I am talking this time about the Other Kid, my son, the soon-to-be twenty-three-year-old.  He is in his last year of college, like his younger sister, due to numerous twists and turns in his college career (read “transfer student” in this).  Yep, one week into the school year, he arranged to head from the Land of Cheese to the Faux Land of Cheese to examine his dreams.  This child has always been hellbound to move to California.  Sadly, when we took him to southern California when he was a teenager, he seemed to fit in perfectly.  He jived with the vibe, and he fit the look.  California dreaming took root deeply in him and never let go.  Now he is a computer programmer who builds amazing websites and apps–neither of which use skills acquired in college.  He has questioned for years why he is racking up thousands of dollars in loans when he learns everything he uses to make a living (yeah, he’s been living quite well on this) from books and online resources.  So now, while he can still get a full refund on his costs for his senior year, he is diving back into the California dream…

(Interruption: Any advice on how to reduce that wrenching feeling in my gut of having each of my two children on different coasts?  It really, really hurts, and if it becomes permanent…?  Ugh.  Tolle will be put to the test!)

That is the truth of the computer world–I’m still hoping to get a piece of that pie somehow.  There is a lot of money to be made in e-anything, a world driven by the young.  Many college professors are waaaay outdated in this department.  (My only hope is that The Kid will hire me to edit!)  Most other college students benefit from their degrees, and so do we.  For example, I will never use a surgeon who learned everything from Stanford videos on YouTube.

Even though I know this, and I KNOW I was raised in the tail end of the era when College Degree = Good Job (ha ha ha ha ha that one gets me every time!  gotta admit that psych degree served me well as a mommy and head puppy trainer…), I am quite willing to admit that times have changed.  In any case, I want my son to finish college.

Sometimes in life, it’s a question of what would be best for you to grow.  As I see it, he has only eight months to finish a huge endeavor (I’m tempted to use Pooh punctuation here and call it a Huge Endeavor), and then he can feel free to never look back and never mention it again.  He need not give the school any credit for his success, but he can finish what he began.

And as I was walking the pup tonight, simultaneously trying to revive the art of deep thinking, I realized that what would be best for my character, my rebuilding, is to take a chance + have faith in myself.



~ by rebuildingholly on September 11, 2012.

4 Responses to “While I Am in Tollewood, The Kid is in L.A.”

  1. While I completely understand you wanting him to finish his degree, the best gift you can give him is your support while he steps out to pursue his dream.

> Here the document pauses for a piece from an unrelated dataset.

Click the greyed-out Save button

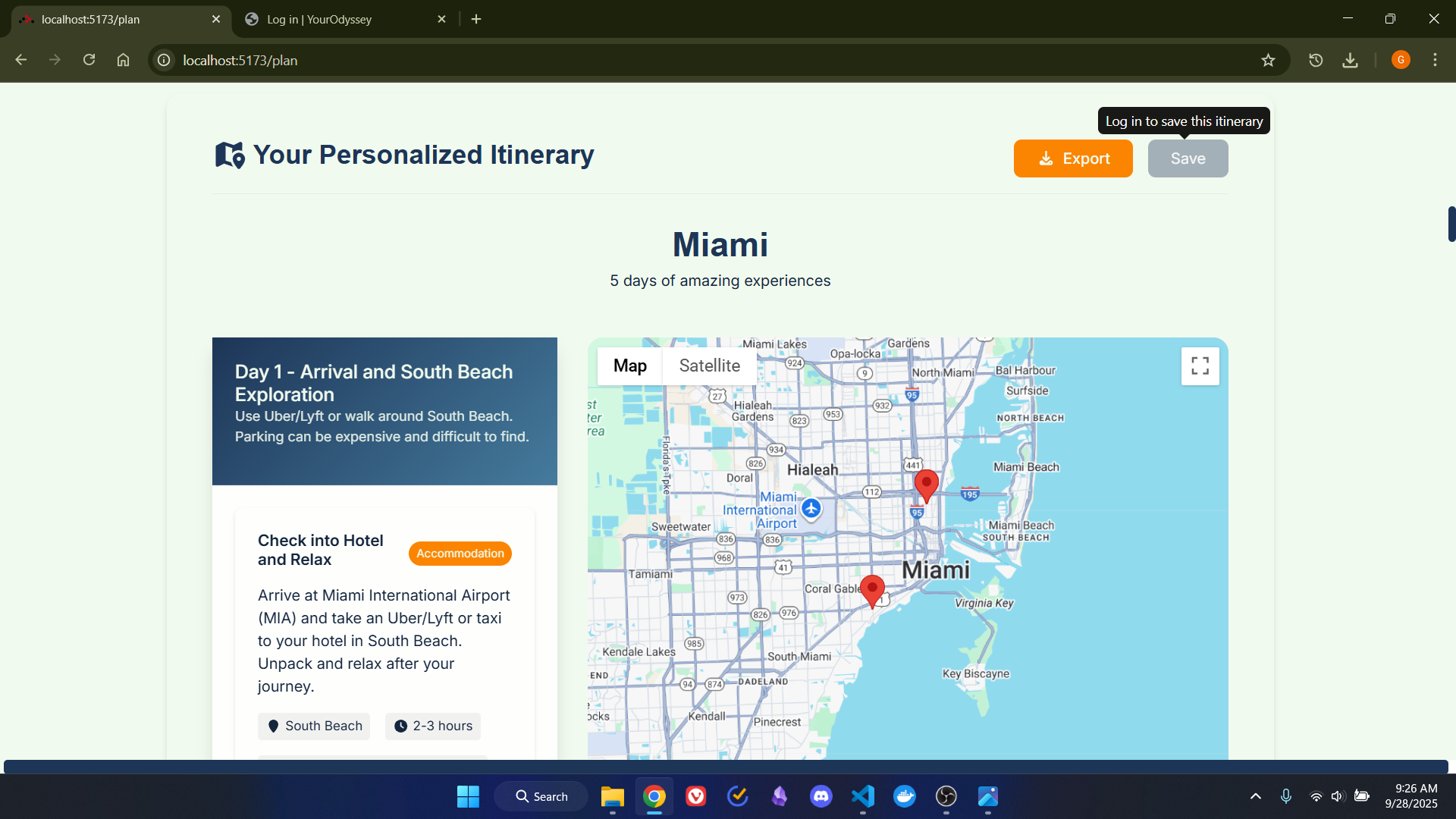click(x=1188, y=158)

He will not live with “I wish I had of..” My children are scattering too and it is hard..Hugs to you and good thoughts always!!

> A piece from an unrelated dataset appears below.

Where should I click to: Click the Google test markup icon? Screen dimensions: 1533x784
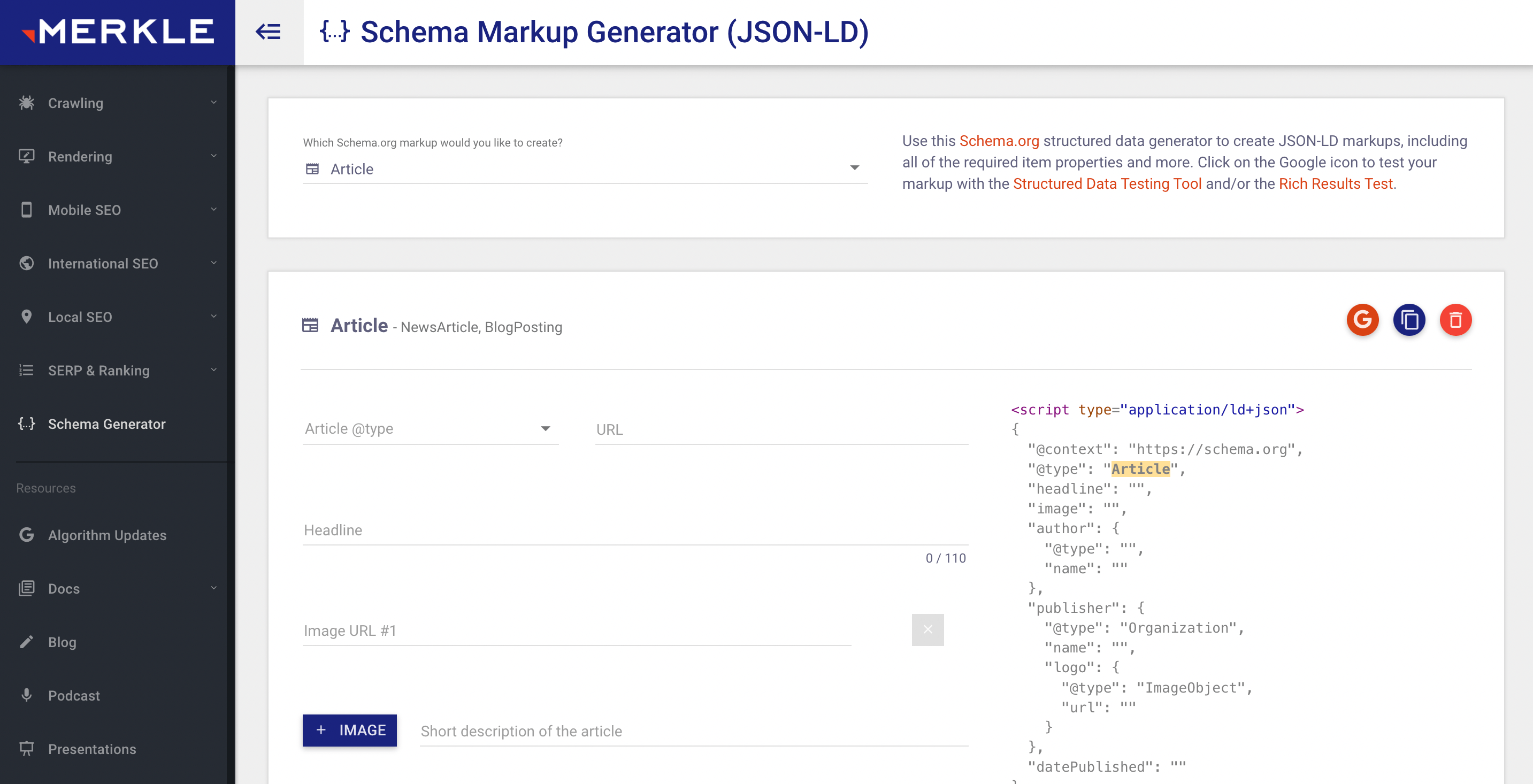coord(1362,320)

    • I appreciate your advice, and I totally agree–I will support his choice, no matter what it is. He’s had a tendency not to finish things he’s started (the unwritten part of the story), but he also has a gift for recognizing a bad deal when he sees it–and he doesn’t like to waste his time. Paths are just paths, neither good nor bad, and none are really permanent. I will stand by my children no matter where their paths lead. (And I’ll be happy if they lead to good vacation spots 🙂 ) Take care! Hugs back at you!

  2. Isn’t it humbling, and perhaps a bit frustrating, to see your child embrace that freedom, to recognize it and cherish it? I never managed to see the choices and freedoms until it was too late. Was I blind? Scared? Brainwashed? I don’t know. I can, however, resolve to begin to do so now, as you so beautifully put it.

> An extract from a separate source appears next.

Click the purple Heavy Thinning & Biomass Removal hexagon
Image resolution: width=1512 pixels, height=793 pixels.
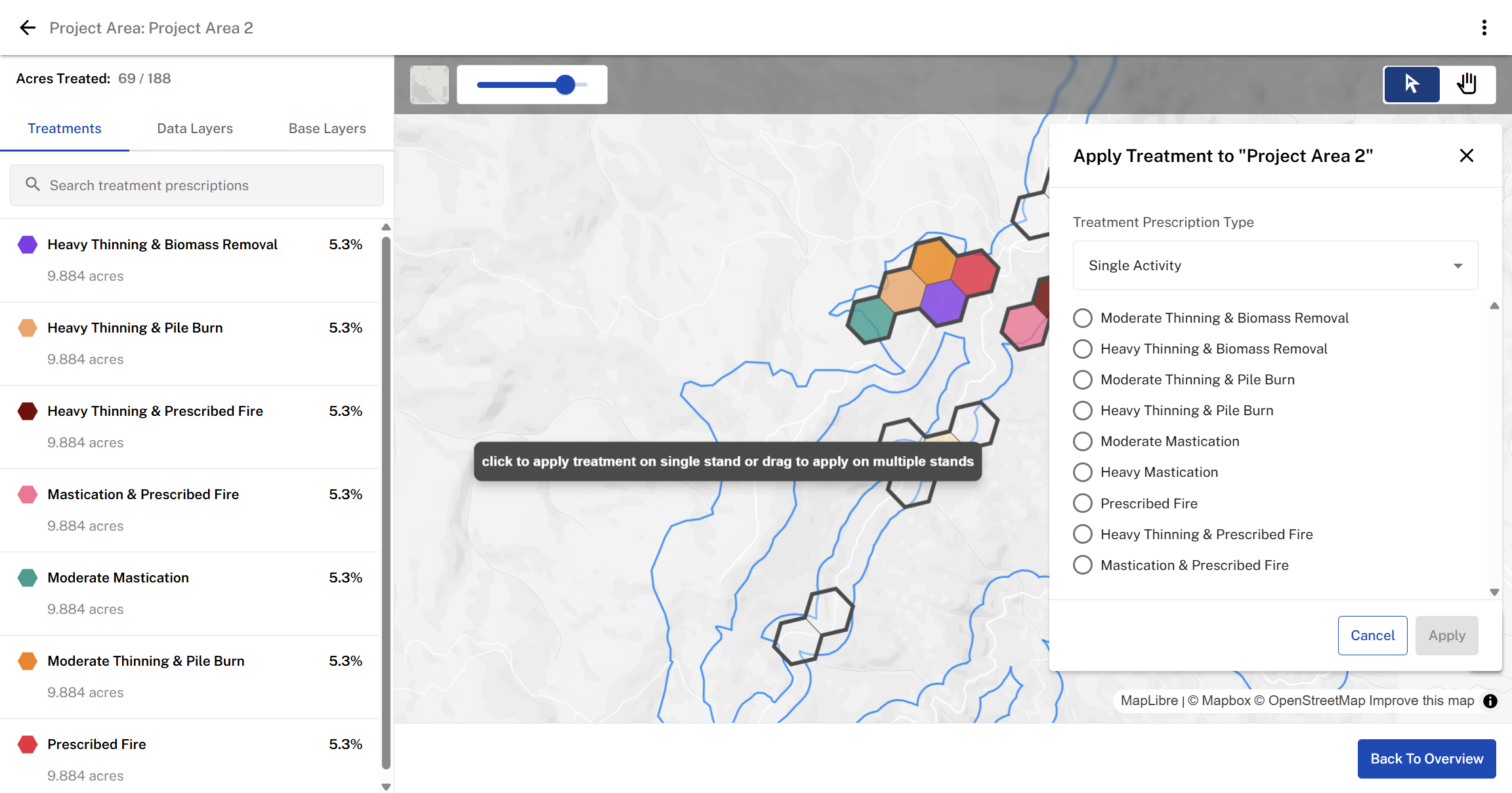pos(28,245)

  3. Thanks, Terri. It’s funny–that’s similar to what my dad told me. He said to be proud and happy that your children are confident enough to test their wings, and know that they will always come back to you. (He’s had practice with this; for a while he had one kid in Oregon, one in North Carolina, and me in Wisconsin.) I managed to leave Illinois, but I took the path that was the Great White Hope of the early 80s: get a college degree and get a good job. Hmmm…For independent, creative me, that was sort of a cop out. Oh well, I’m not done yet!!!